O país tem vindo a tomar consciência progressiva da fragilidade da sua condição perante um recurso tão vital como a água. E não só vital, como esquivo. Refiro-me à paradoxal posição que os recursos hídricos têm na nossa sociedade, onde são cada vez mais exigidos e pressionados, mas também cada vez menos claros na opinião e nas culturas públicas. Convém lembrar que chegámos à revolução democrática em 1974 apenas com 50% de população abastecida. Ora, os sistemas modernos de abastecimento com os seus prodigiosos benefícios, criaram também uma condição propícia à distração pública relativamente à agua, aos seus usos e às suas origens. As canalizações escondidas nas paredes, as torneiras fáceis de abrir e fechar, trouxeram os enormes benefícios de higiene, segurança e conforto, mas deixaram-nos distantes e desatentos às limitações e exigências deste recurso vital que é a água.

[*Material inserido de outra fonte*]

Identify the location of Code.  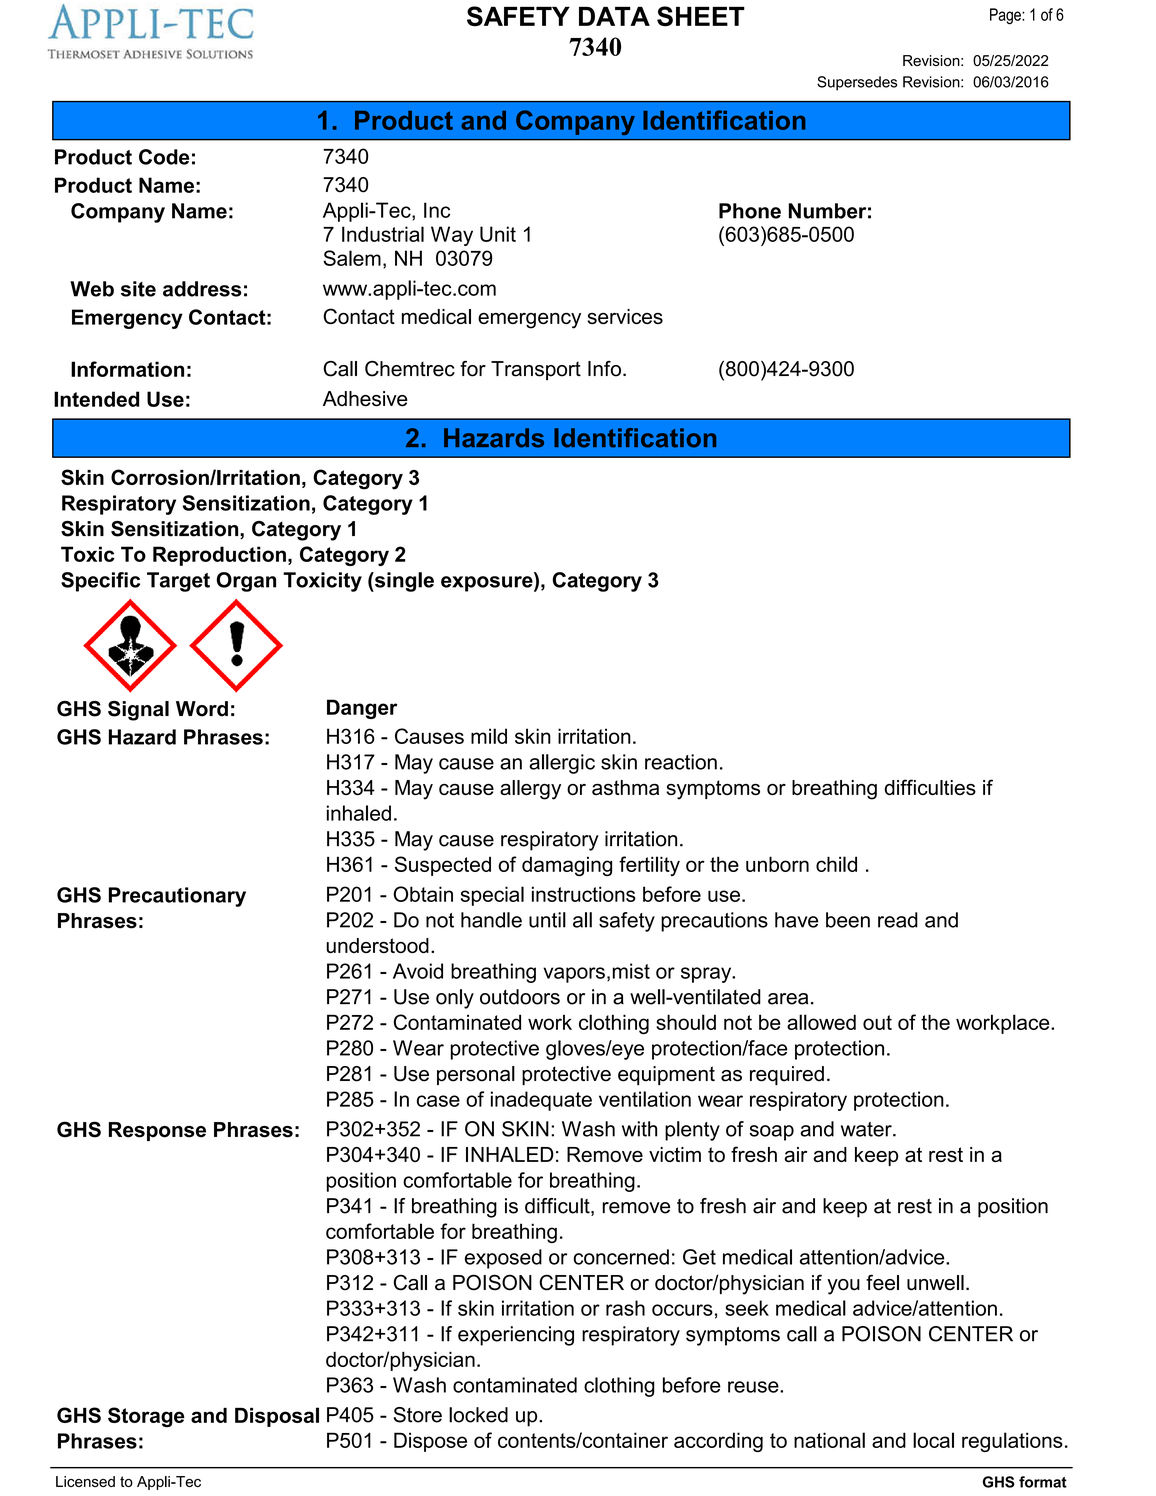
(164, 157).
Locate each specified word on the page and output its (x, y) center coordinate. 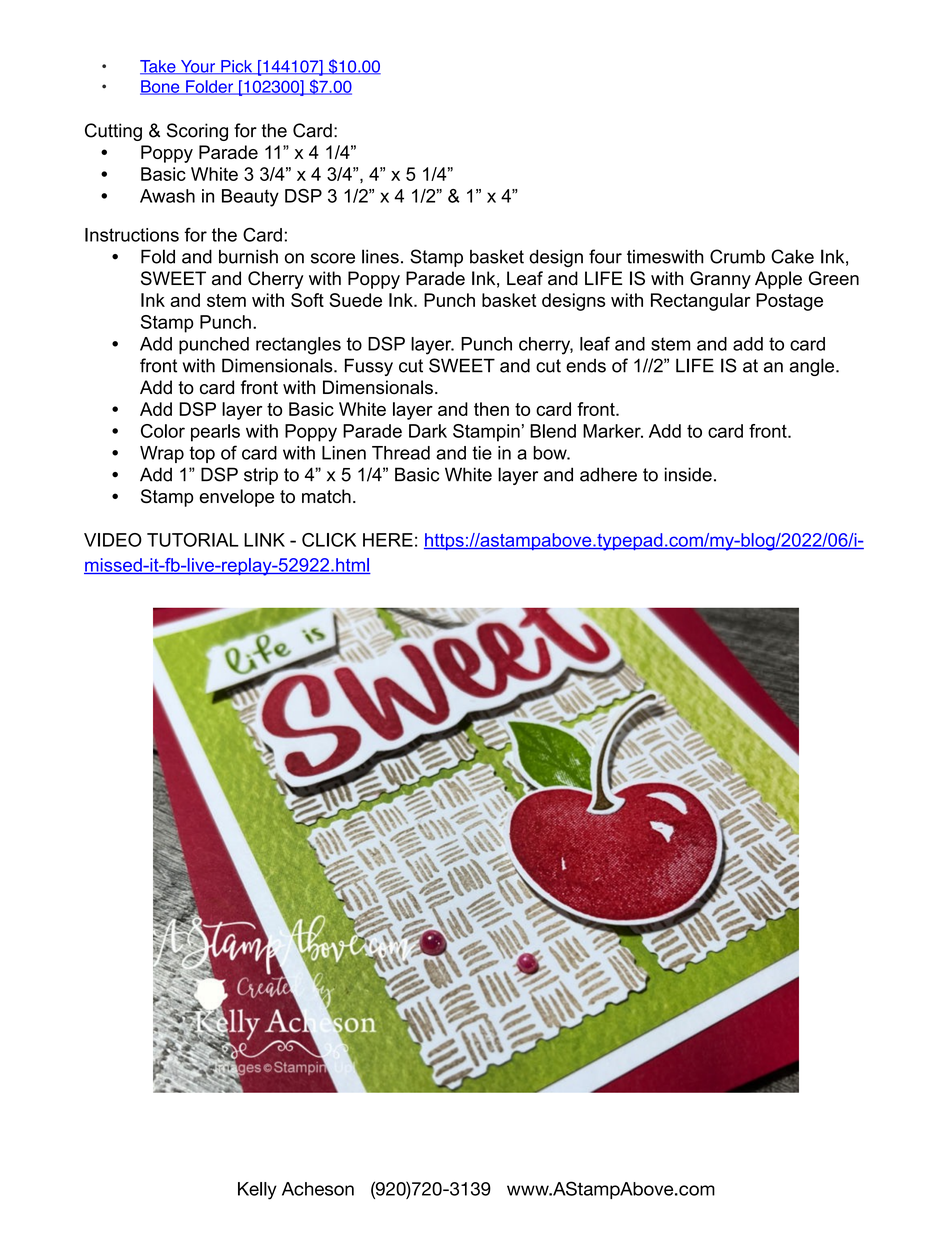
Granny (720, 280)
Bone (161, 87)
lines (380, 256)
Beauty (250, 198)
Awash (167, 196)
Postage (789, 302)
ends (586, 366)
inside (688, 474)
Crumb (737, 256)
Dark (428, 431)
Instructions (132, 235)
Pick (237, 67)
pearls (215, 433)
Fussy (369, 367)
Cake (792, 256)
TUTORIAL (193, 540)
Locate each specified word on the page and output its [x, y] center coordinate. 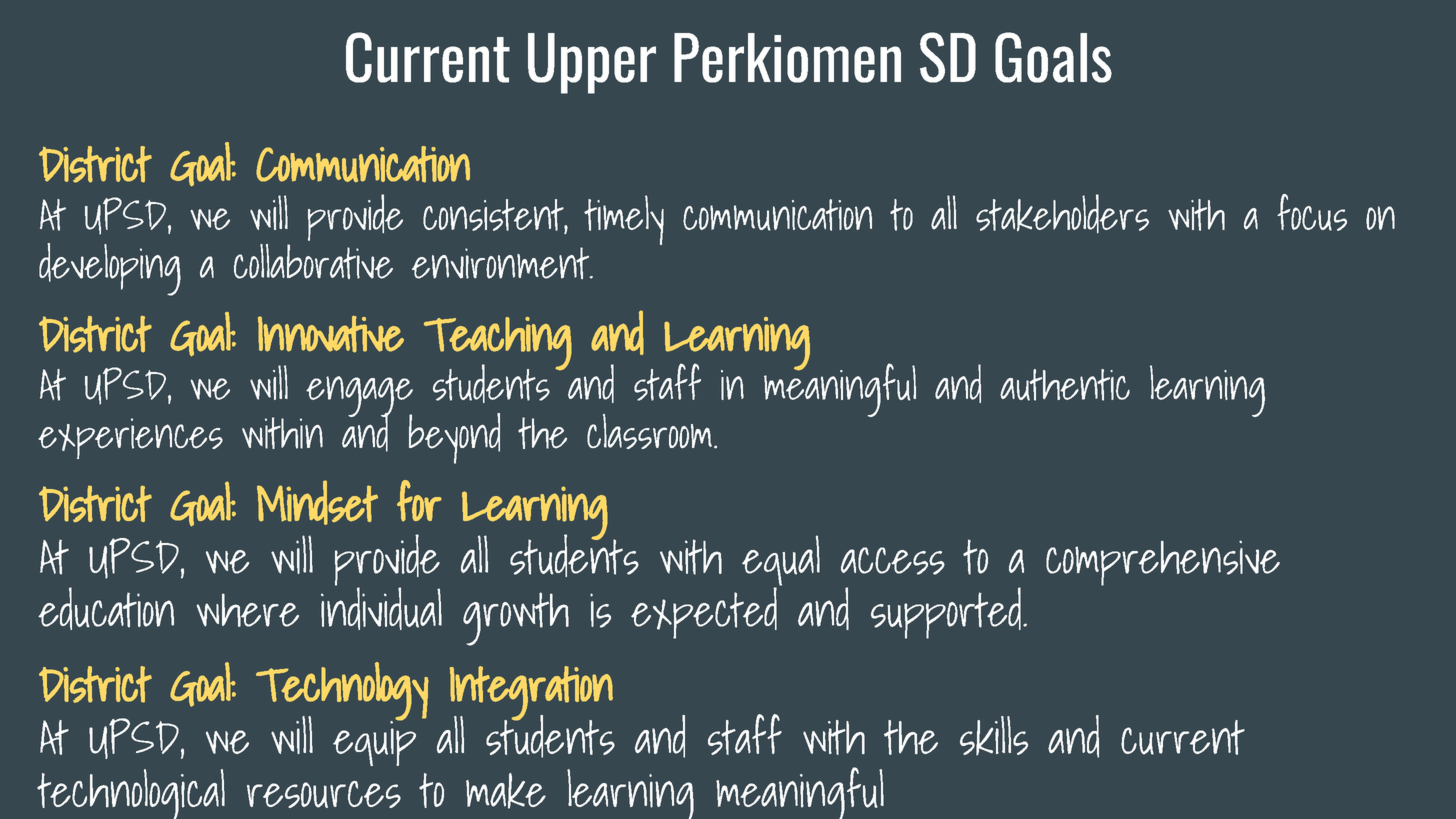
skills [994, 736]
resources [324, 794]
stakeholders [1062, 213]
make [506, 791]
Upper [592, 63]
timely [624, 220]
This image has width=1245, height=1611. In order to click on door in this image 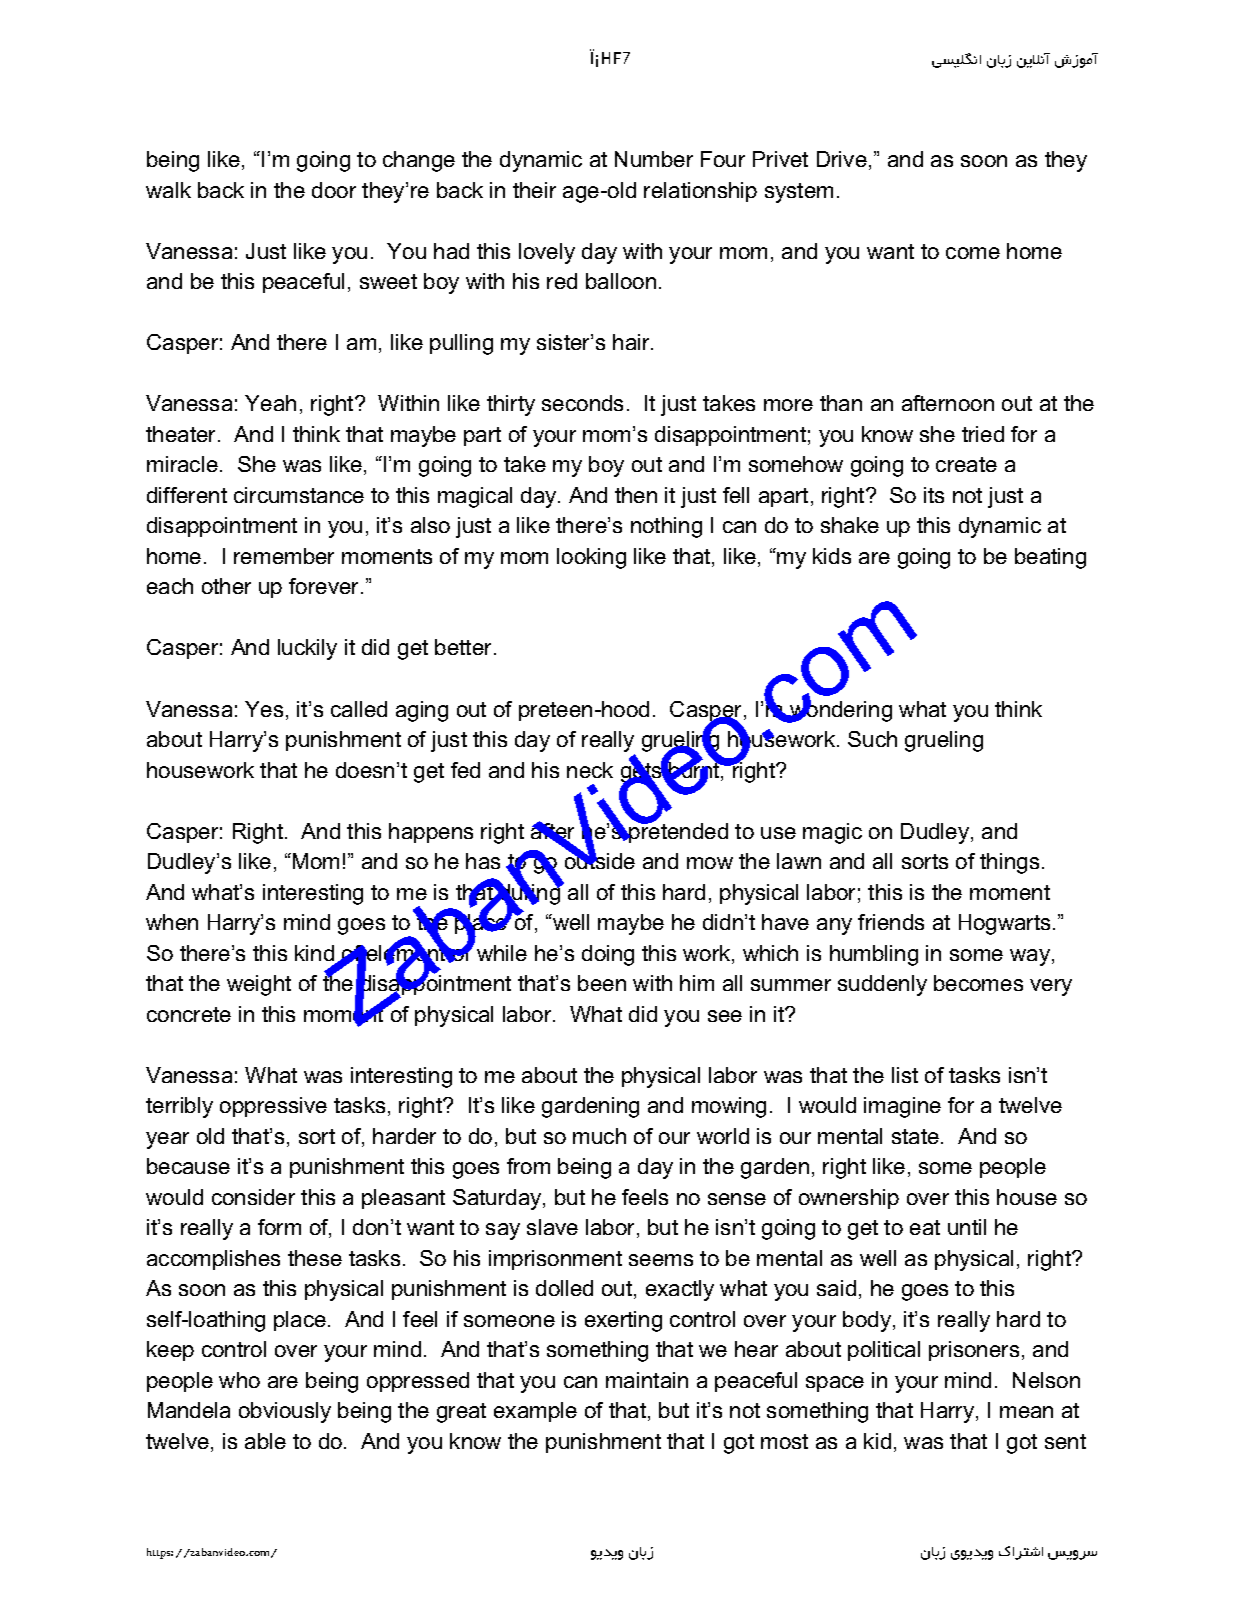, I will do `click(334, 190)`.
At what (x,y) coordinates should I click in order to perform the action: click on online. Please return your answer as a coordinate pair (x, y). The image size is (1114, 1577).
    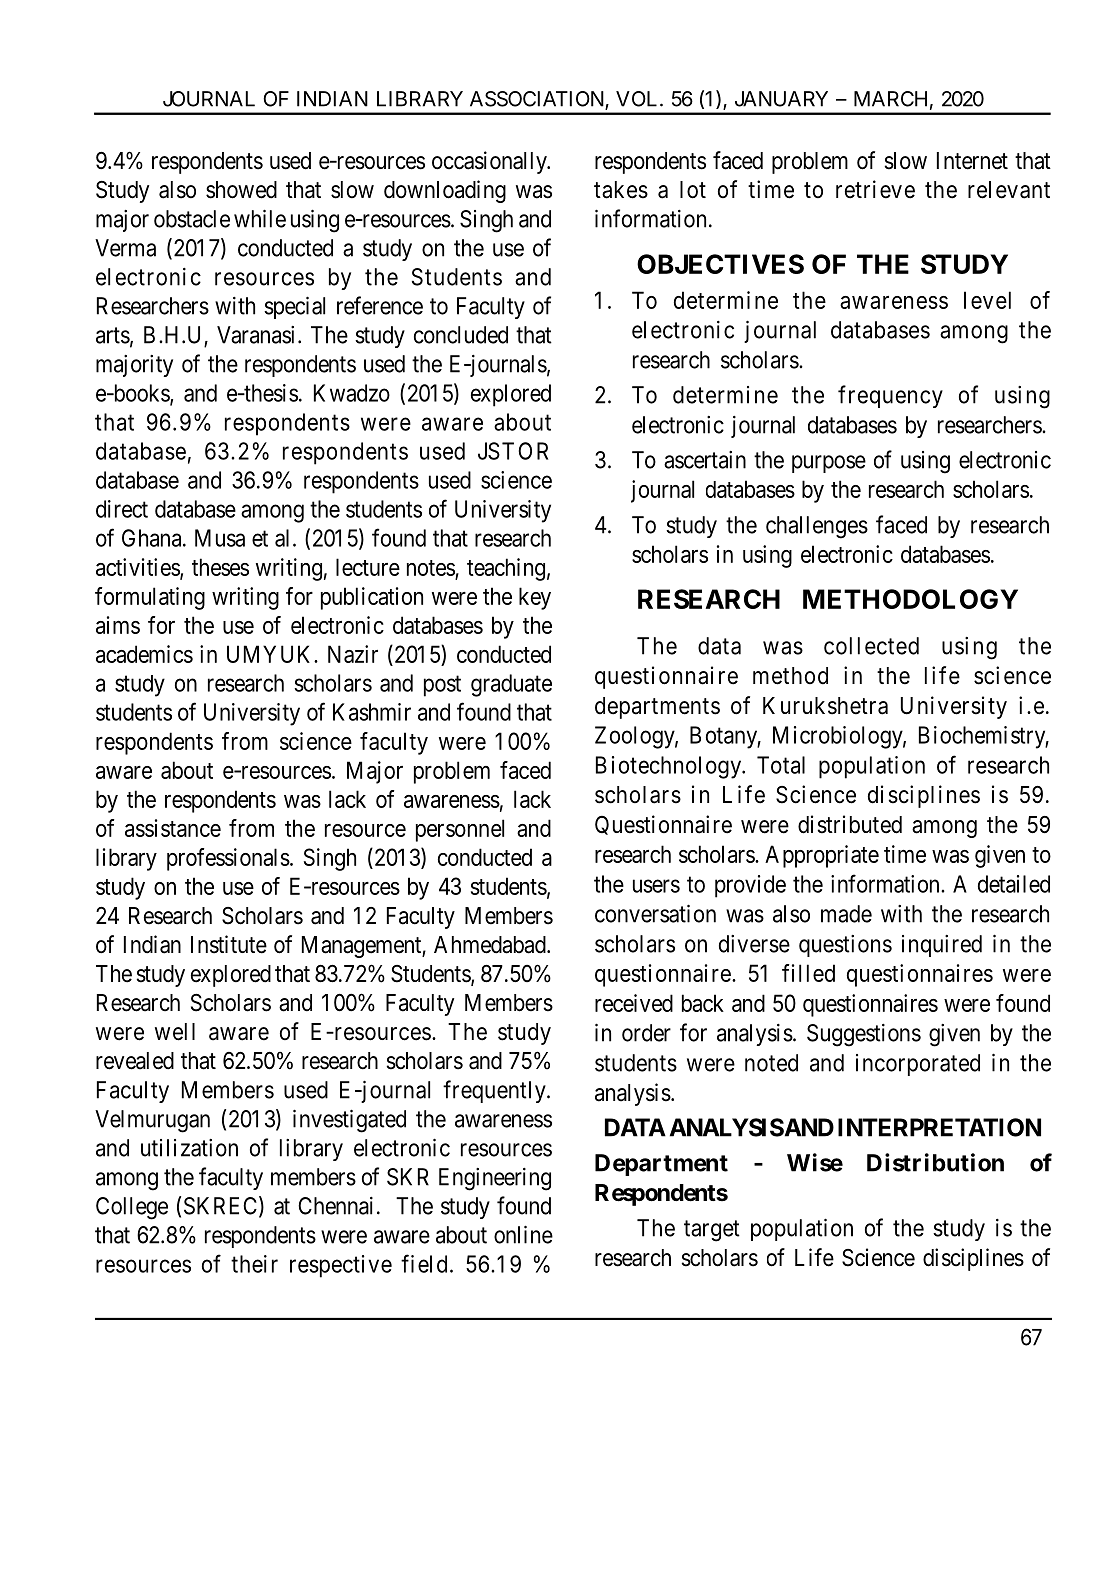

Daí a importância da divulgação de estudos como este, pelo qual muitas pessoas terão ficado ainda surpreendidas ao serem informadas de coisas como: o acentuado declínio recente do recurso em Portugal (em 20 anos menos 20%).
Ou do cenário de escassez extrema de rios como o Mira. Ou da desproporção entre usos agrícolas (70%) e usos de abastecimento doméstico (13%). Este último facto nos tempos atuais tem, aliás, uma tradução social muito desigual: as políticas de poupança de água dirigem-se fortemente aos consumidores domésticos, o que em si mesmo é correcto. Contudo, não se tem visto o mesmo empenho relativamente aos grandes consumidores agrícolas. Se algumas produções manifestam um esforço pela racionalização do uso, o facto é que o aumento absoluto do número e volume das utilizações agrícolas e o alargamento imparável dos perímetros de rega, anulam completamente o efeito de alerta que este estudo traz. E é em alerta que temos de estar.
A água é um bem comum estratégico e vital, e é a sociedade no seu todo que tem de estar informada, advertida, atenta, mobilizada e exigente em tudo o que se passa com ela.
Só um trabalho persistente de informação rigorosa e mobilização cívica, poderá assegurar a reaproximação da nossa sociedade, à água como facto social e à vasta cadeia de consequências que, de forma inevitavelmente desigual, a sua escassez futura irá agravar.